The Japanese Pool renovations have begun!
Your gifts are hard at work! With the success of our recent “Save Our Newts” fundraising campaign, we raised $150,000 to complete the critical renovations to the Japanese Pool. We are delighted to share the progress with you!
A Garden icon, sadly in need of repair
For nearly 80 years Garden visitors have been enchanted by the serene pool, waterfalls, lanterns, and stepping stones of the Garden’s Japanese Pool. It provides an elegant home for many aquatic plant specimens and a thriving population of native newts. Sadly, the Pool has been leaking for years and threatened the habitat of the local newts who arrive yearly to spawn.
This vital restoration work will eliminate the leaks in the Pool, provide a safe habitat for the Garden’s beloved newts and a space for recently acquired Asian water plants!
After the water and sludge have been removed from the Pool, any cracks in the cement base will be filled or patched, and then the entire base will be covered with an impermeable layer of polyurethane—similar to the liner of a truck bed. The Pool will be refilled and new wild-sourced aquatic plants will be put into the Pool, hopefully providing a suitable home for the newts for decades to come.
The captured newts will be returned to the Pool, but we can’t make them stay! They may wander back into the Garden but we anticipate their return with the winter rains.

In preparation for the work UCBG horticulturists James Fong and Eric Hupperts remove plants from the Pool.

UC Berkeley student worker, Cole Bruhnke, captures newts.

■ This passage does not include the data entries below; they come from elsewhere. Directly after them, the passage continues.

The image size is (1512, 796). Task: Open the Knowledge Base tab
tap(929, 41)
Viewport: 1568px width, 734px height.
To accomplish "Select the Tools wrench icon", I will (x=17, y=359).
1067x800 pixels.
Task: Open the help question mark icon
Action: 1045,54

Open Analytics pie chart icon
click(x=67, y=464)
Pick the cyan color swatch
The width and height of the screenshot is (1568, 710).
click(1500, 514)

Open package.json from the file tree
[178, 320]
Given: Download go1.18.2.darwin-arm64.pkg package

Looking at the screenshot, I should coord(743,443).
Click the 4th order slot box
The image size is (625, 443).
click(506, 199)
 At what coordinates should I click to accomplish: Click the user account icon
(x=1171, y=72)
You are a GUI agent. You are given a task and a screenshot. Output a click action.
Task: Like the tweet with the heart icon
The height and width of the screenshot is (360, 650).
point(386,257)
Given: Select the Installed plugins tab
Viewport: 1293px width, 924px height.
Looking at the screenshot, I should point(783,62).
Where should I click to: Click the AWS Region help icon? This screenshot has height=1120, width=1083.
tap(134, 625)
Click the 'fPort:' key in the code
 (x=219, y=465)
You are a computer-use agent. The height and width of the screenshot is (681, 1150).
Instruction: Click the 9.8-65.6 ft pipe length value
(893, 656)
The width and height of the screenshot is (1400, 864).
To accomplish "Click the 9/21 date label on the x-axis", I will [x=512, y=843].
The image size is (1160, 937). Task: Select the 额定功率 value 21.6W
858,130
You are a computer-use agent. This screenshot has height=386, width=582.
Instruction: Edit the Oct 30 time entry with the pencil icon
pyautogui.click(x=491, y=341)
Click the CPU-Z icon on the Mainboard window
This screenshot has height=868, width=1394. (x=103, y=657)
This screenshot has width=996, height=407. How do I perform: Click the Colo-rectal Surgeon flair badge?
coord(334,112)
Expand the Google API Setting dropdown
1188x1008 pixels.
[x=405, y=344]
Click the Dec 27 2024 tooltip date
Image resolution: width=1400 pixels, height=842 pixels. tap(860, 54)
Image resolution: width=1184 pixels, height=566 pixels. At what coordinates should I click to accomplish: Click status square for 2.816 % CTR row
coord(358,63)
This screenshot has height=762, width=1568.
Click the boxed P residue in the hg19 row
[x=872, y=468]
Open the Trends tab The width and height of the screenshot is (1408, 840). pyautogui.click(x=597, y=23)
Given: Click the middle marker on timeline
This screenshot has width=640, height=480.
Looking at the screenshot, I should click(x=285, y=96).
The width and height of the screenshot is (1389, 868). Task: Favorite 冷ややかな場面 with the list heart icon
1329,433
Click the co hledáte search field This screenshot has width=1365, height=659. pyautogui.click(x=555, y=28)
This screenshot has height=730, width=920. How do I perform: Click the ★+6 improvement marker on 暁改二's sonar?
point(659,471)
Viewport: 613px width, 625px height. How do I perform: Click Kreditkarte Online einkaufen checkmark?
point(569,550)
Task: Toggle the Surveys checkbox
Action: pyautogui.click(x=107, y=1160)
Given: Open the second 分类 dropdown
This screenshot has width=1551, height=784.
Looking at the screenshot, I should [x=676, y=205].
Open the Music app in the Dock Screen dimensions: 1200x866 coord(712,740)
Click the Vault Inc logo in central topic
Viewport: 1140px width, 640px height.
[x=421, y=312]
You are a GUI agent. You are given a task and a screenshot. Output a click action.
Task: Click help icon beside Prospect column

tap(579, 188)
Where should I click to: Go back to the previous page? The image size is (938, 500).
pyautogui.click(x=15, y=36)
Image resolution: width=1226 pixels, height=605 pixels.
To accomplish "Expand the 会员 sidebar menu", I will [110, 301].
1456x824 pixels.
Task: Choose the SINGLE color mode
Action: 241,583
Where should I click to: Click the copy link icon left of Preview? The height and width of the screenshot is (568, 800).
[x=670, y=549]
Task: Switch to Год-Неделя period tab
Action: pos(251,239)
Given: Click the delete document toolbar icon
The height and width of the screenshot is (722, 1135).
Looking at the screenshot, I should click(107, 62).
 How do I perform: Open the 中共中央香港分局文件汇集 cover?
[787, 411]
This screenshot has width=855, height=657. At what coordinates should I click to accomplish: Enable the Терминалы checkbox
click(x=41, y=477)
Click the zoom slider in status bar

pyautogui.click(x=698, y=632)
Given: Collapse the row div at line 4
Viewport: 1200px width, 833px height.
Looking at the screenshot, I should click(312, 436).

Contented newts in one of the holding tanks at the Garden. Fresh water, perches and food are available for the newts.
The history of the Japanese Pool
When the Golden Gate International Exposition on Treasure Island closed in 1939, its Japanese exhibit was donated to the Garden on behalf of the Japanese government, with the aid of a donation from the UC Japanese Alumni Association. The exhibit was comprised of stone from Japan, including lanterns and a bridge displayed as a Japanese garden and pool. Kaneji Domoto, a prominent landscape architect in the Bay Area, assisted in designing the Japanese gardens at the Exposition. He also designed the reinterpretation of the display and supervised Japanese workmen as they placed about 150 boulders to create the waterfalls and pool in the Garden in 1941.
The pool was damaged in October 1962 when it rained 38 centimeters (15 in) in just three days. Boulders and lanterns were swept away by a raging Strawberry Creek. Many of the original boulders were recovered along with one original Yukimi-gata (snow-viewing) lantern. The lantern stands by the pool today.